DOCUMENT TEXT:
==========================================
6. Analyzing RNAseq expression with Salmon
==========================================

We will use `salmon <http://salmon.readthedocs.org/en/latest/>`__ to
quantify expression. `Salmon
<https://github.com/COMBINE-lab/salmon>`__ is a new breed of software
for quantifying RNAseq reads that is both really fast and takes
transcript length into consideration (`Patro et al. 2015
<http://biorxiv.org/content/early/2015/06/27/021592>`__).

Additional references:

https://github.com/ngs-docs/2015-nov-adv-rna/blob/master/salmon.rst

http://angus.readthedocs.io/en/2016/rob_quant/tut.html

https://2016-aug-nonmodel-rnaseq.readthedocs.io/en/latest/quantification.html

----

Be sure you have loaded the right Python packages
::

   source ~/venv/bin/activate

Salmon location
==========

I have already installed salmon for you. You may prepare your computer
to run salmon by altering the path::

  PATH=${PATH}:/work/eelpondworkshop/Salmon-0.8.2_linux_x86_64/bin

Test salmon by requesting citation information::

  salmon --cite

Run Salmon
==========

First, build an index for your new transcriptome:
::

   cd ${PROJECT}
   mkdir -p quant
   cd quant
   ln -s ${PROJECT}/assembly/trinity_out_dir/Trinity.fasta .
   salmon index --index nema --transcripts Trinity.fasta --type quasi

And also link in the QC reads (produced in :doc:`1-quality`):
::

   ln -s ../quality/*R1*.qc.fq.gz .
   ln -s ../quality/*R2*.qc.fq.gz .

Then, run the salmon command:
::

  for R1 in *R1*.qc.fq.gz
  do
    sample=$(basename $R1 extract.qc.fq.gz)
    echo sample is $sample, R1 is $R1
    R2=${R1/R1/R2}
    echo R2 is $R2
    salmon quant -i nema -p 2 -l IU -1 <(gunzip -c $R1) -2 <(gunzip -c $R2) -o ${sample}quant
  done

This will create a bunch of directories named something like
``0Hour_ATCACG_L002001.quant``, containing a bunch of files. Take a
look at what files there are:
::

    find 0Hour_ATCACG_L002_R1_001.quant -type f

You should see::

    0Hour_ATCACG_L002_R1_001.quant/quant.sf
    0Hour_ATCACG_L002_R1_001.quant/aux_info/observed_bias.gz
    0Hour_ATCACG_L002_R1_001.quant/aux_info/observed_bias_3p.gz
    0Hour_ATCACG_L002_R1_001.quant/aux_info/fld.gz
    0Hour_ATCACG_L002_R1_001.quant/aux_info/expected_bias.gz
    0Hour_ATCACG_L002_R1_001.quant/aux_info/meta_info.json
    0Hour_ATCACG_L002_R1_001.quant/cmd_info.json
    0Hour_ATCACG_L002_R1_001.quant/logs/salmon_quant.log
    0Hour_ATCACG_L002_R1_001.quant/libParams/flenDist.txt
    0Hour_ATCACG_L002_R1_001.quant/lib_format_counts.json

The two most interesting files are ``salmon_quant.log`` and
``quant.sf``. The latter contains the counts; the former contains the
log information from running things.

PROBLEM DETAILS: Reproduce the part of the Salmon tutorial from "salmon index --index" up to and including "sample=$(basename $R1 extract.qc.fq.gz)". The items further down were taken from a different source than the Salmon tutorial.

DATASET:
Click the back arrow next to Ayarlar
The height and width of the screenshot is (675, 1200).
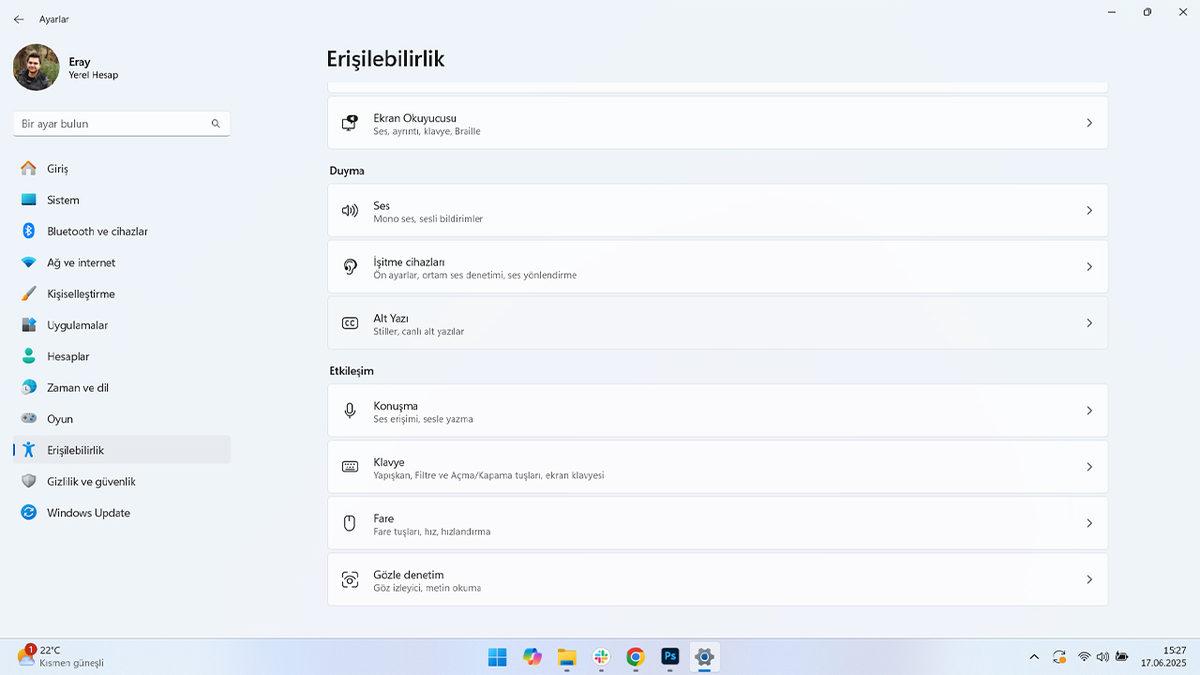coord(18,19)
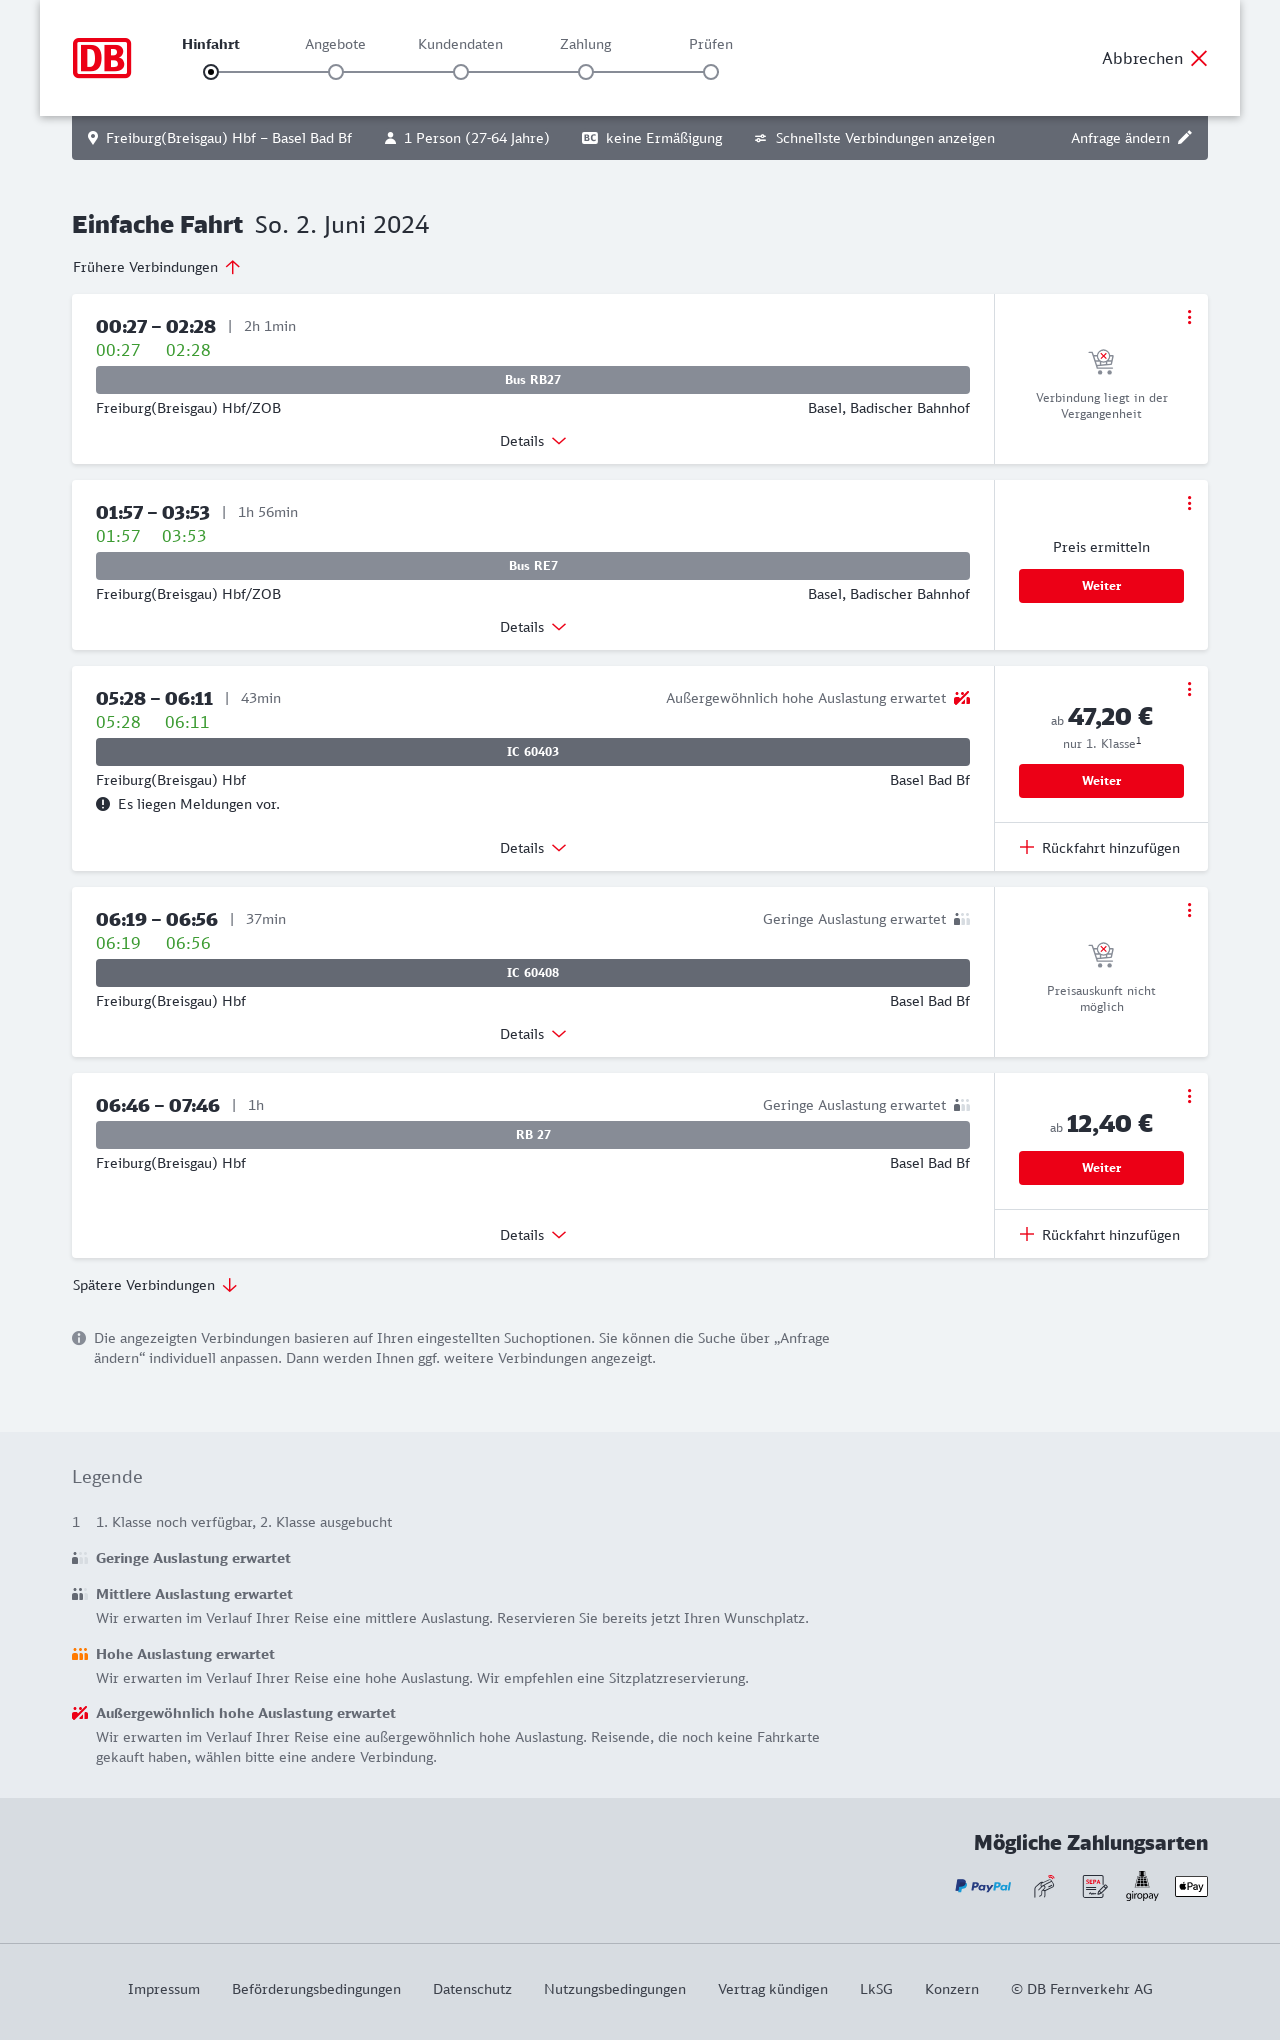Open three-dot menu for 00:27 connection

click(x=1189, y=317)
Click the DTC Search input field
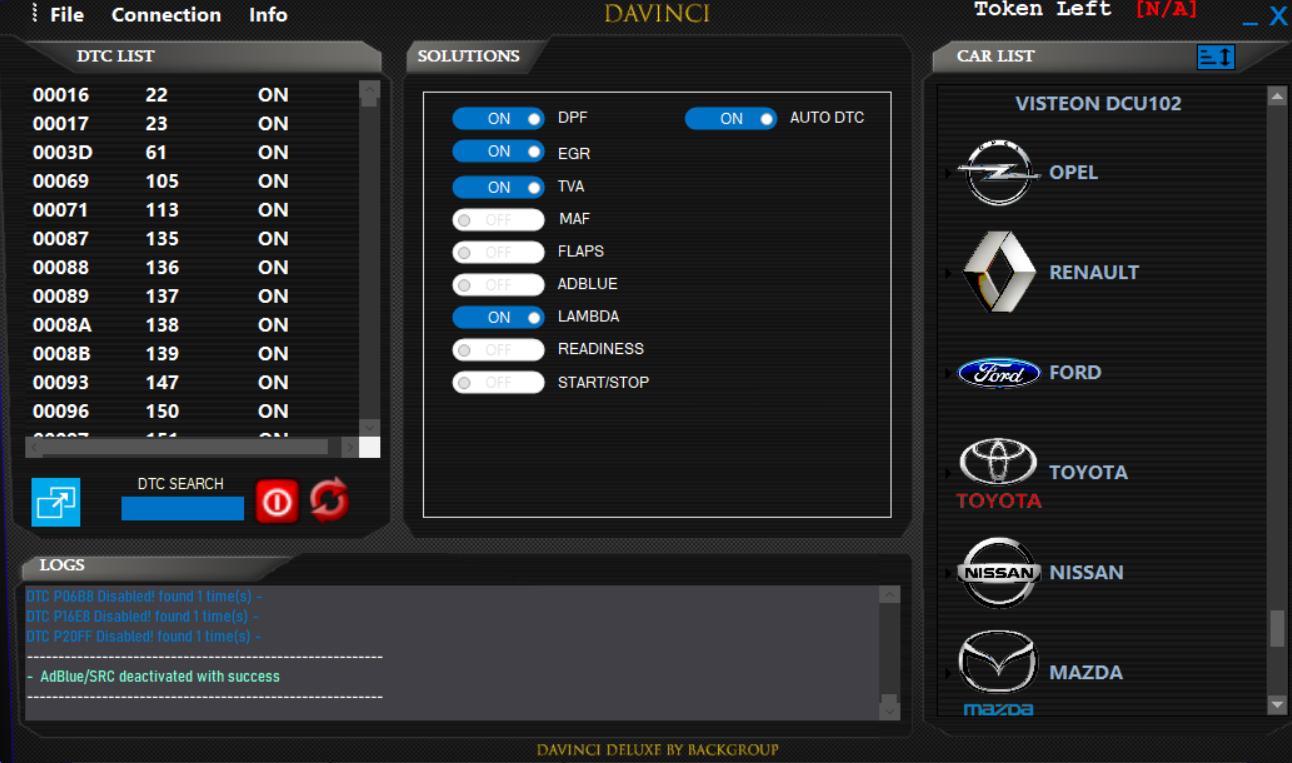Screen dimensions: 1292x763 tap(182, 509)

* * *

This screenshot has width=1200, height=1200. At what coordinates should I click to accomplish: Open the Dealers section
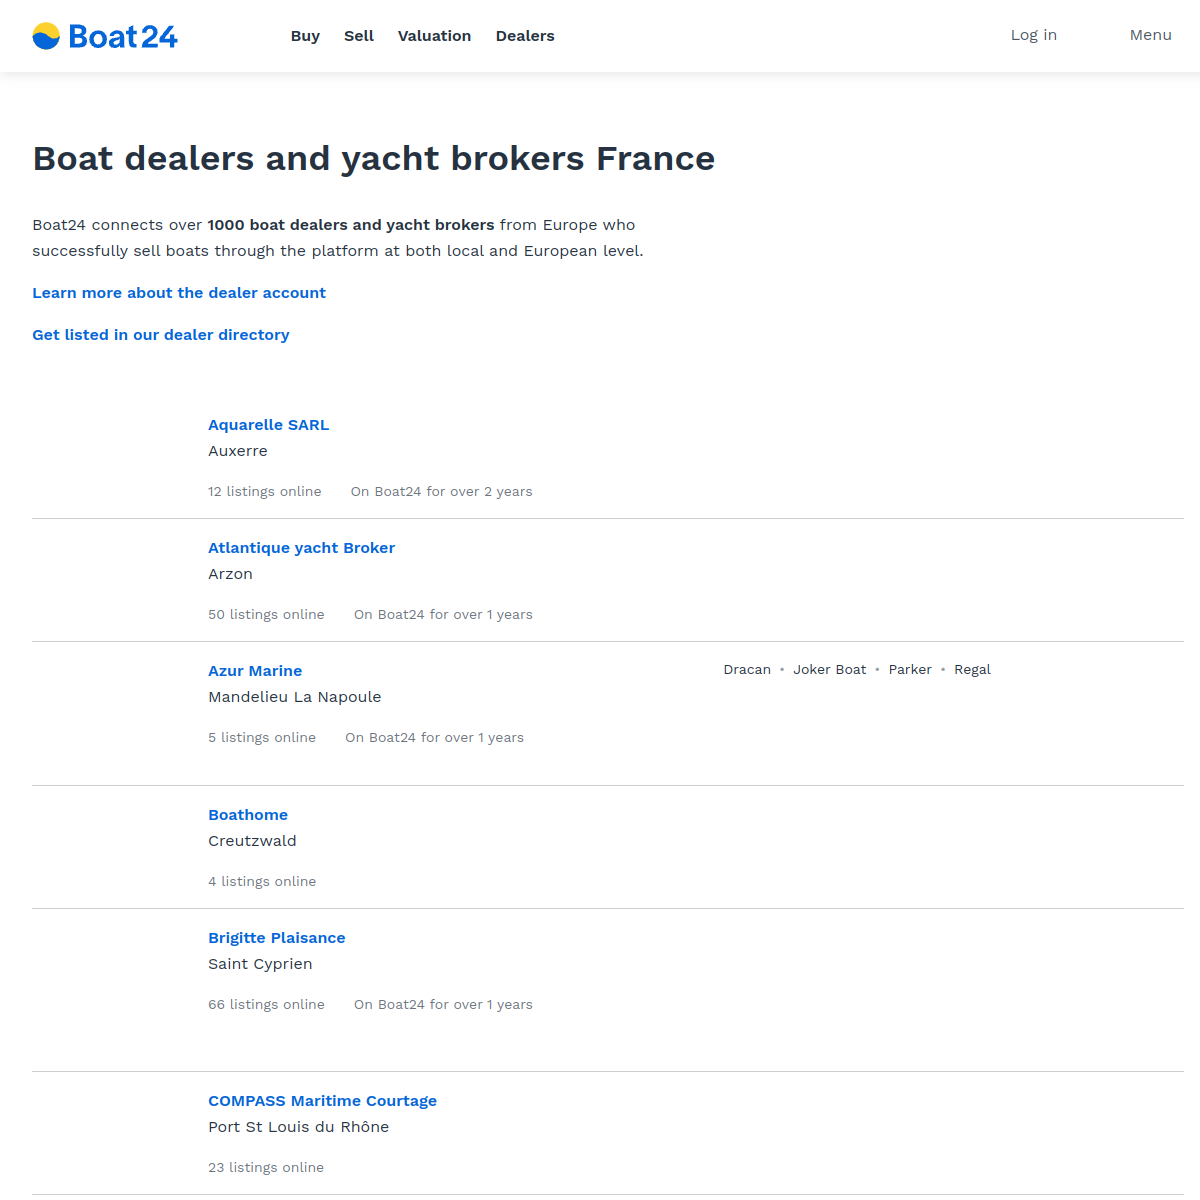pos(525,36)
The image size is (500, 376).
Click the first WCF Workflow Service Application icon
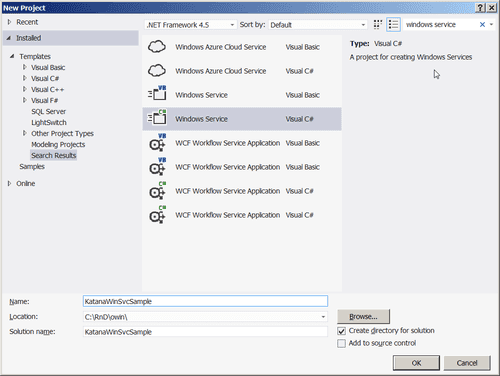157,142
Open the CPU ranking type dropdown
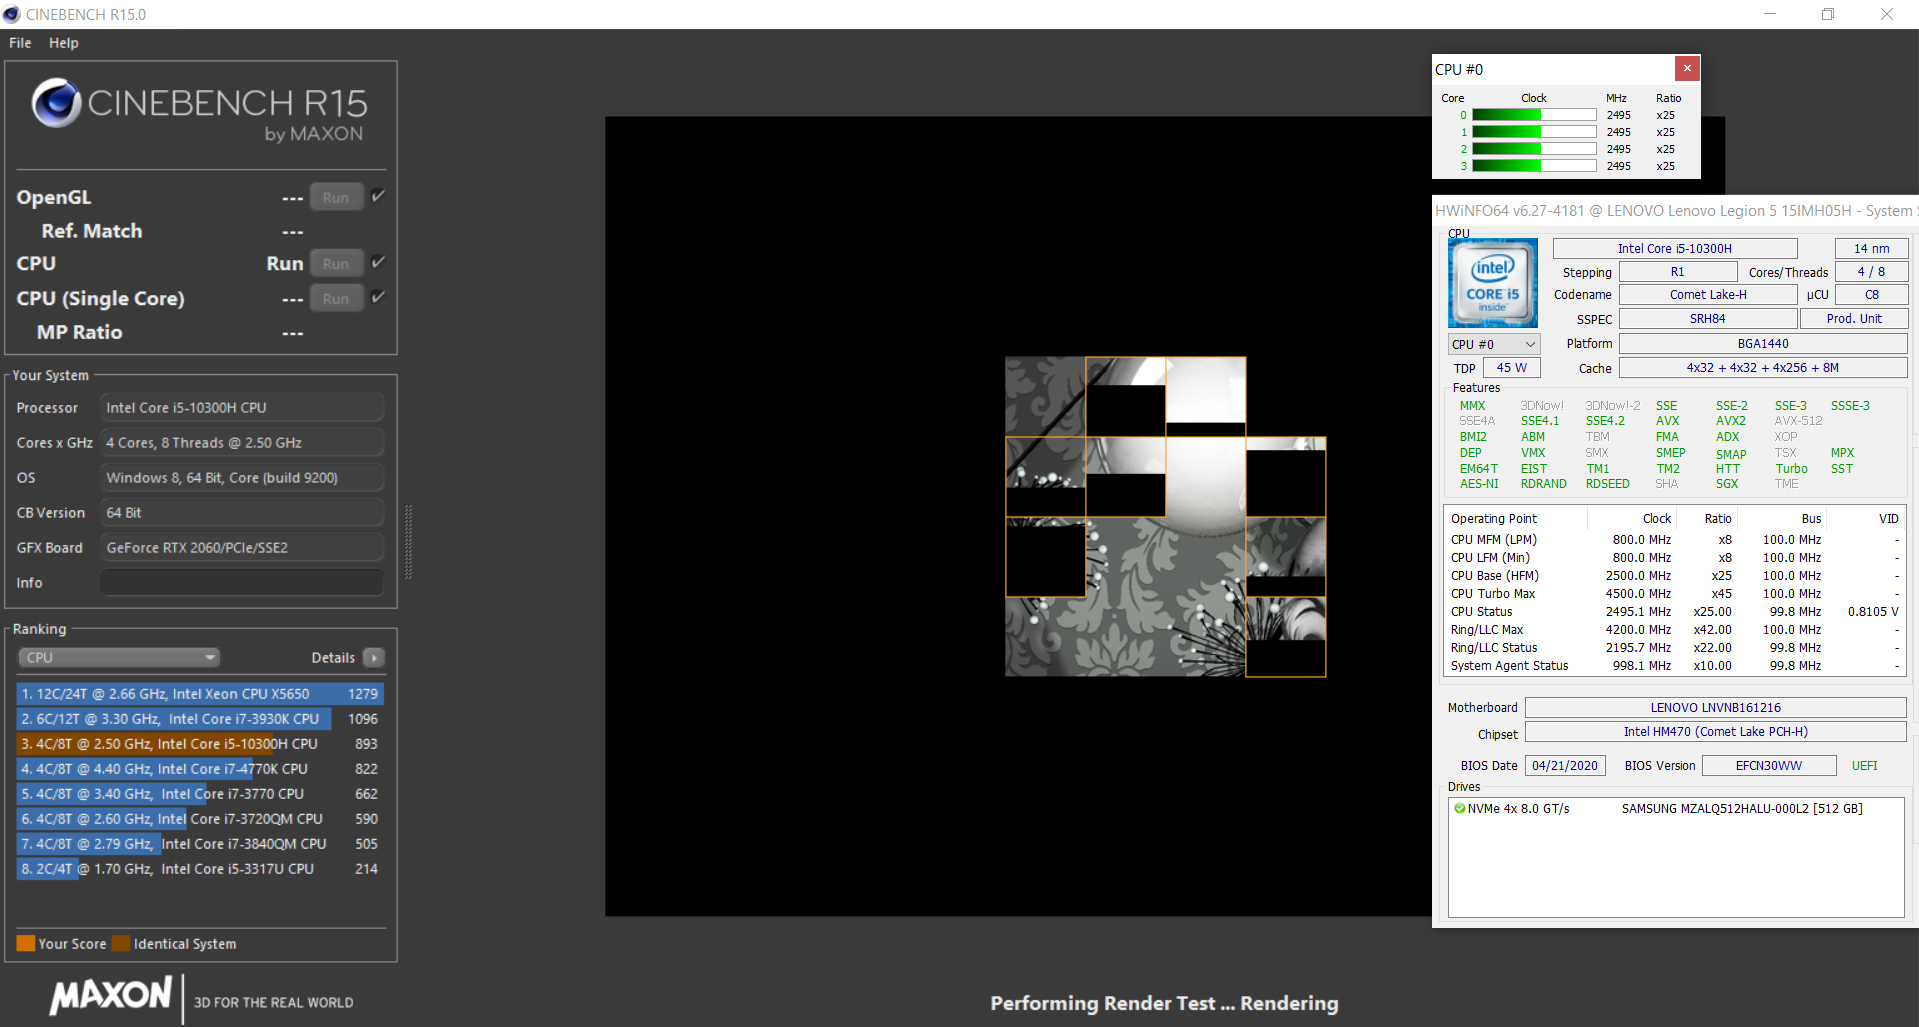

...

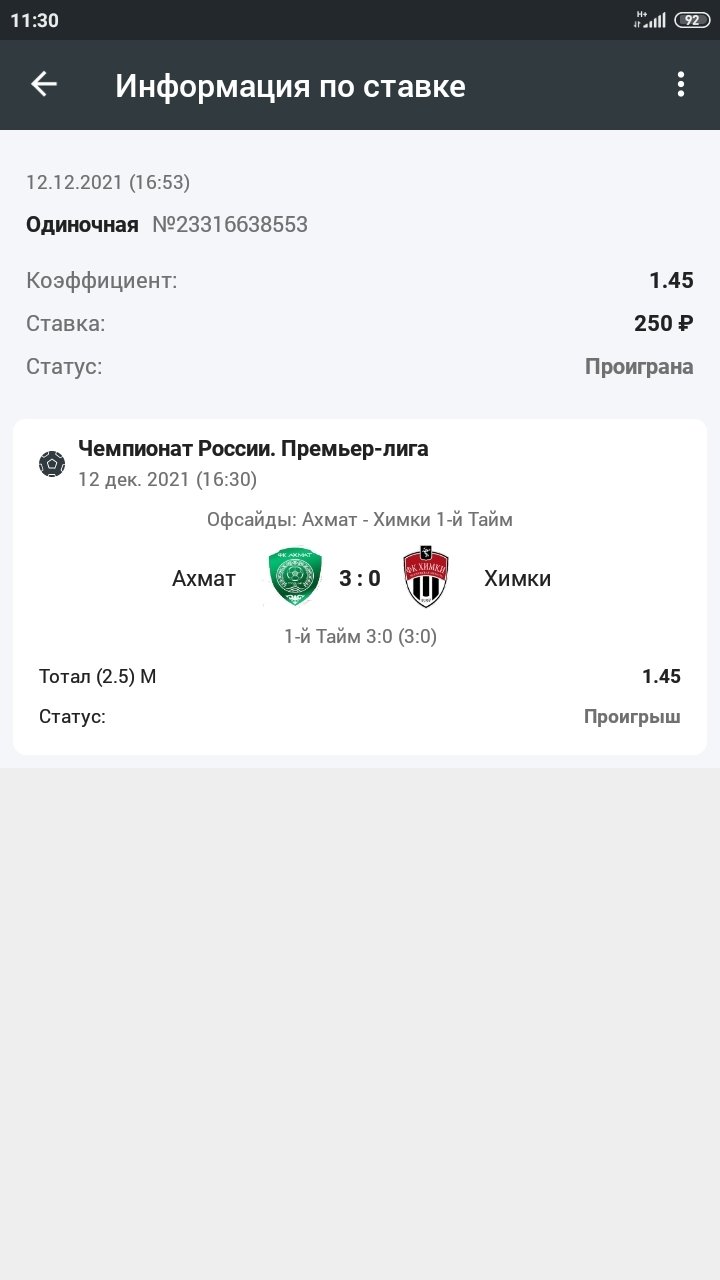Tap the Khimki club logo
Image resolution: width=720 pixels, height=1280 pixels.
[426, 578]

ANSWER SPACE:
salmon index --index nema --transcripts Trinity.fasta --type quasi

And also link in the QC reads (produced in :doc:`1-quality`):
::

   ln -s ../quality/*R1*.qc.fq.gz .
   ln -s ../quality/*R2*.qc.fq.gz .

Then, run the salmon command:
::

  for R1 in *R1*.qc.fq.gz
  do
    sample=$(basename $R1 extract.qc.fq.gz)